Follow-up Comment #1, bug #18466 (project findutils):
This patch is a quick hack; it won't work on systems like mingw that lack
fchdir (although this is not much of a loss, since gnulib's fts currently
requires fchdir, and will be resolved once someone contributes a gnulib
fchdir module), or where . cannot be returned to (also not much of a loss,
since without FTS_CWDFD, you are already performing chdirs, so it is only
extreme race cases that can cause problems, and this is not adding to the
vulnerability). Since it is a hack, I did not bother checking for failure;
all the more reason to not accept this patch as-is. But with this hack
applied, the testcase mentioned in the original report uses the correct
directory.
IMO, a better solution would be to use gnulib's FTS_CWDFD so that the
traversal never changes working directories, then do fchdir inside launch(),
after the fork but before the exec.

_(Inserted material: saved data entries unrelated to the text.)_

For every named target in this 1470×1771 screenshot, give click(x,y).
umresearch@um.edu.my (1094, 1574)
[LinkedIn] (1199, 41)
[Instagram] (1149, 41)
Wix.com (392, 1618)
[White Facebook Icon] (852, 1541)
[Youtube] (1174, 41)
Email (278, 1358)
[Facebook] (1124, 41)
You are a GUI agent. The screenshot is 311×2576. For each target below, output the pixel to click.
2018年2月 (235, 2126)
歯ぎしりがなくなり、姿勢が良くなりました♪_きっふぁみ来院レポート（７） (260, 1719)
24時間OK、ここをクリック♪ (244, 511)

But converting ftsfind to use FTS_CWDFD
seemed like a more time-consuming project, not to mention that all callers of
launch would need a change to pass the target working directory fd.
2006-12-05 Eric Blake <[EMAIL PROTECTED]>
Hack - use at your own risk:
* find/ftsfind.c (consider_visiting): Save and restore
directories, so that -execdir runs in the correct location.